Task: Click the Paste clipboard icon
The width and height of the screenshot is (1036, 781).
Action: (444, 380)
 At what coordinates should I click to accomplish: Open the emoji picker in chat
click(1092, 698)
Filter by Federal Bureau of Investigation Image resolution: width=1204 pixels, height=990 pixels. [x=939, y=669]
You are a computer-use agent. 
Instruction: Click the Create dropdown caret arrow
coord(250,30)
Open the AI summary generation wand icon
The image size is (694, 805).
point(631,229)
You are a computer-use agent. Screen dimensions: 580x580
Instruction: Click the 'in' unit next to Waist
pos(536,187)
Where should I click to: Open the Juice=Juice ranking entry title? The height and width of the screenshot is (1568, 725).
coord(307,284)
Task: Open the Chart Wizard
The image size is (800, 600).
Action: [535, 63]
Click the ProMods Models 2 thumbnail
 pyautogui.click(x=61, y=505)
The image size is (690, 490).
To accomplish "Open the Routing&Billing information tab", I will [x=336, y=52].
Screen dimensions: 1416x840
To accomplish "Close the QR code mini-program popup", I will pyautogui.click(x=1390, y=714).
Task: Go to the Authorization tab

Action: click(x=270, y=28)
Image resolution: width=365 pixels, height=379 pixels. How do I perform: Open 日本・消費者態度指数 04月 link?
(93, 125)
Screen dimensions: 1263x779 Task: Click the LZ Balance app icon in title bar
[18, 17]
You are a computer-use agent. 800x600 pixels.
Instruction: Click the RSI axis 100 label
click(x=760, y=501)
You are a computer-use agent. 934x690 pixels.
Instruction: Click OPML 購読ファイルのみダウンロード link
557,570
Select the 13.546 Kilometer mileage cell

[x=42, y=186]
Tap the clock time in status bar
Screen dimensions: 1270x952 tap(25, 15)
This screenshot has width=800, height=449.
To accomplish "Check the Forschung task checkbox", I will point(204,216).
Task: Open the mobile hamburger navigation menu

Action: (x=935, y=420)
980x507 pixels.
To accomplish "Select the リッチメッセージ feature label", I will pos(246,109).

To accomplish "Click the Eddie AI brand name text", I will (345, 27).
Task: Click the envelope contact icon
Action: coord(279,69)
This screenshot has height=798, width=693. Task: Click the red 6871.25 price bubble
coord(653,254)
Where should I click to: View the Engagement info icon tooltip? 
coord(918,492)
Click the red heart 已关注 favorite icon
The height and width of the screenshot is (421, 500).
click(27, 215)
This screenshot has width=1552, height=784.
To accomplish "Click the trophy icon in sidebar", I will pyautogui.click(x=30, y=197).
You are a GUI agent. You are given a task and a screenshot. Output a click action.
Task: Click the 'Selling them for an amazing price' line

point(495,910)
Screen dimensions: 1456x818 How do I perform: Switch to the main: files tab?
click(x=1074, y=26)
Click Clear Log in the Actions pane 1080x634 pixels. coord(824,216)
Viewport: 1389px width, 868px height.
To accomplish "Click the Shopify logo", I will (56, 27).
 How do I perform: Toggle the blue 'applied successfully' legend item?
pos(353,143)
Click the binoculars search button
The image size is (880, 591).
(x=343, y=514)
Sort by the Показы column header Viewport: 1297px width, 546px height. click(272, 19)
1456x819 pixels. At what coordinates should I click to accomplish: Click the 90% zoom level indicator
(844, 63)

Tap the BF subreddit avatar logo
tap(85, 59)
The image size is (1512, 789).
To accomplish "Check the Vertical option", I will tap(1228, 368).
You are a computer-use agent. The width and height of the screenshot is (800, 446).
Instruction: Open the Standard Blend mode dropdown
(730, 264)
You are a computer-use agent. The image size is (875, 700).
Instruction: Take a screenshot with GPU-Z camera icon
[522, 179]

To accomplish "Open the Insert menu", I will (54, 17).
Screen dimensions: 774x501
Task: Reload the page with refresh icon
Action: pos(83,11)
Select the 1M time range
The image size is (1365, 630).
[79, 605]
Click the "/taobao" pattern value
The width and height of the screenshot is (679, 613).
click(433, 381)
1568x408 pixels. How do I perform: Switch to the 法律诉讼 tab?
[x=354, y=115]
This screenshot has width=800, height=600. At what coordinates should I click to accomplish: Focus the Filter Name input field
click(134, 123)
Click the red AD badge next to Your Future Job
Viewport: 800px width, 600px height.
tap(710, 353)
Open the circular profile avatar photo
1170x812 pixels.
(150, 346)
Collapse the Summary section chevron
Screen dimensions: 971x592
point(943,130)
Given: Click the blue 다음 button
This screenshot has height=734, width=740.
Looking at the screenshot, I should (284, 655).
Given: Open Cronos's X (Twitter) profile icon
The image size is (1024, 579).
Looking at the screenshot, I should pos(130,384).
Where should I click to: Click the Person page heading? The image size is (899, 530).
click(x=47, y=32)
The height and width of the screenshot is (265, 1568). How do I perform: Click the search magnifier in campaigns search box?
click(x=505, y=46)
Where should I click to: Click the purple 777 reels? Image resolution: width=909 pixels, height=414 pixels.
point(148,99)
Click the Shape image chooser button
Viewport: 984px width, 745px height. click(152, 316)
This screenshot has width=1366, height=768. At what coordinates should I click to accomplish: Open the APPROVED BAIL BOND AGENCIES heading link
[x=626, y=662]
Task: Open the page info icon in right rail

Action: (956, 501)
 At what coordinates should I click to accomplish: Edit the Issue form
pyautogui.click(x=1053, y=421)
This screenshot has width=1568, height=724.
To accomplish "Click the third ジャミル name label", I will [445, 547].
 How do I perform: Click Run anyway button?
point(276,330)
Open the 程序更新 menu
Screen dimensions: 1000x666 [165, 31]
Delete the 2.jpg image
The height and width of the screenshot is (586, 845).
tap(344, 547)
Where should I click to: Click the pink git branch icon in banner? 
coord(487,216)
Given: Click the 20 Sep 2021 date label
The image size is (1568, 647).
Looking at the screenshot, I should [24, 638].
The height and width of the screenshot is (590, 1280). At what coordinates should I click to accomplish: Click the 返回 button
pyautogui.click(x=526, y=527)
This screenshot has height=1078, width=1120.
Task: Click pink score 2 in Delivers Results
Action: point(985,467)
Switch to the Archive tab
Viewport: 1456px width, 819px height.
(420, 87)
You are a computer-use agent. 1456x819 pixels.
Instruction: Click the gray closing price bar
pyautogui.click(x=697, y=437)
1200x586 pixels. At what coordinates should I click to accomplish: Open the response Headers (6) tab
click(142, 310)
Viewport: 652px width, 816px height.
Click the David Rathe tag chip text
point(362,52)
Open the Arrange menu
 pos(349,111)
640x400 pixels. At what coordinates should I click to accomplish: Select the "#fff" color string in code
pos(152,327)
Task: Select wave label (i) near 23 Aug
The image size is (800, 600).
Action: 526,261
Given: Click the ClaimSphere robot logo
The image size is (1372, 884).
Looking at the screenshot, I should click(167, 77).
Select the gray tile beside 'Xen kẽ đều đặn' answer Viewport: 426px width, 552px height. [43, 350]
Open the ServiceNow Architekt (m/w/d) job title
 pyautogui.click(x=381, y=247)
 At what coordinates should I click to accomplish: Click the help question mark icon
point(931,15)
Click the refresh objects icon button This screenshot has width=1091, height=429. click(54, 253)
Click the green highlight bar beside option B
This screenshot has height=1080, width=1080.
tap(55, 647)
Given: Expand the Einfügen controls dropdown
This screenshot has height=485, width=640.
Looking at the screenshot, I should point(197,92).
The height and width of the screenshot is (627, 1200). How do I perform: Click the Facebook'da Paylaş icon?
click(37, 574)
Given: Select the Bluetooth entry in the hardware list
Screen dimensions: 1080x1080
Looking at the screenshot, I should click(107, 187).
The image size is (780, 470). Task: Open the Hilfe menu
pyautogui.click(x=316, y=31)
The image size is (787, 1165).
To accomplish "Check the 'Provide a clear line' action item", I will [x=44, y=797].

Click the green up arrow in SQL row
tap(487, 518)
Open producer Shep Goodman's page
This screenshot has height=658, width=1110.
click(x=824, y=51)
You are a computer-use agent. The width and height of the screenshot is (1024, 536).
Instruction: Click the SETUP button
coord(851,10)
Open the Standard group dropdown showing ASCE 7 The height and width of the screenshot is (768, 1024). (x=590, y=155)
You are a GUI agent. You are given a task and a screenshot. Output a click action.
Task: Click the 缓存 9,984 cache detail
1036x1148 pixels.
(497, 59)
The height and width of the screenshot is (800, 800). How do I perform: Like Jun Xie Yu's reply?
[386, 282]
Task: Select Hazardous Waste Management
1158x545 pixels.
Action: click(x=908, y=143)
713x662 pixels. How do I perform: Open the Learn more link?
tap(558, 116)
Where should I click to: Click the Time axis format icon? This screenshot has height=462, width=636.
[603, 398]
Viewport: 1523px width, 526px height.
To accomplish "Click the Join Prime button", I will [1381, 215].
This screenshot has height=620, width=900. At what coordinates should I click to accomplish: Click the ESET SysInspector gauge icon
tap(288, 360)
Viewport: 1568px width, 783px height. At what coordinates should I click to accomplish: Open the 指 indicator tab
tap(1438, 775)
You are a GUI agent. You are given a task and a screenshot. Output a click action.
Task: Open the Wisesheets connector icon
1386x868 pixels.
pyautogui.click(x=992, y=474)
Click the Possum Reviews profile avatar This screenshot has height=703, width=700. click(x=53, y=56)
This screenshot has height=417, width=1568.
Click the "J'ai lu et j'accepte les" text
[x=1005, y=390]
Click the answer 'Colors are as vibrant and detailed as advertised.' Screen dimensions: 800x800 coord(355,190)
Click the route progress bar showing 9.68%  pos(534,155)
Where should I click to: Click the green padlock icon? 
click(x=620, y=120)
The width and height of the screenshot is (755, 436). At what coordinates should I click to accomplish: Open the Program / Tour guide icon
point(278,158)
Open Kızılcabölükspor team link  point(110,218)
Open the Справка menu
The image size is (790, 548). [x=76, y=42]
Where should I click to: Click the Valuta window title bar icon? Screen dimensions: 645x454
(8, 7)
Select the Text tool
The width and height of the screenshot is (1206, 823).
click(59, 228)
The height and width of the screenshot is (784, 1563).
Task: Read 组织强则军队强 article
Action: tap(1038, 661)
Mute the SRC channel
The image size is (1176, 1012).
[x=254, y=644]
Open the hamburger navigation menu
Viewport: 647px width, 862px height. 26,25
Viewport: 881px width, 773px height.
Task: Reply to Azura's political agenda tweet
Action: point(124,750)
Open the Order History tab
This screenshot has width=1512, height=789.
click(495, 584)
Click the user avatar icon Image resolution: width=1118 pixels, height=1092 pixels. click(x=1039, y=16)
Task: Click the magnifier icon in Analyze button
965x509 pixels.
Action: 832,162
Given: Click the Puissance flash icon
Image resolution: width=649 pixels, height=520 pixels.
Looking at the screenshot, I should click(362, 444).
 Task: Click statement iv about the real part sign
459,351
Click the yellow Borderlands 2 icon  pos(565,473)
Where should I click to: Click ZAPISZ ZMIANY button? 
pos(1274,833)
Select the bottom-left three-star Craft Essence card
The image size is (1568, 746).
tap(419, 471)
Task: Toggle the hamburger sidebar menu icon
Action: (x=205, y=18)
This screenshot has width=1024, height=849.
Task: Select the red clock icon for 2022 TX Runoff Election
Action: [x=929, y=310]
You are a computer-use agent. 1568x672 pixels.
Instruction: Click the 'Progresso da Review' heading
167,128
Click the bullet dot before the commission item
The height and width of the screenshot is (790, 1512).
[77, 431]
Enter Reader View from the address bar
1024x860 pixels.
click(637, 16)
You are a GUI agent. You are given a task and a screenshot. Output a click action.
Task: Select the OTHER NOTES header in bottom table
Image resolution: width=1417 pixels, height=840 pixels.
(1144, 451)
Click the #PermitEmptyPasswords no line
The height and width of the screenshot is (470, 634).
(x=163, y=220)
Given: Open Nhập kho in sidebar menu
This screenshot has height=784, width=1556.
━━━━━━━━━━
Short task: Rewrite the items from the line with "Click the route" to the line with "Open Kızılcabölükspor team", including their requests, and increase every coordinate in the answers by 56.

Response below:
Click the route progress bar showing 9.68%  pos(590,211)
Where should I click to: Click the green padlock icon? 
click(x=676, y=176)
The width and height of the screenshot is (755, 436). At what coordinates should I click to accomplish: Open the Program / Tour guide icon
point(334,214)
Open Kızılcabölükspor team link  point(166,274)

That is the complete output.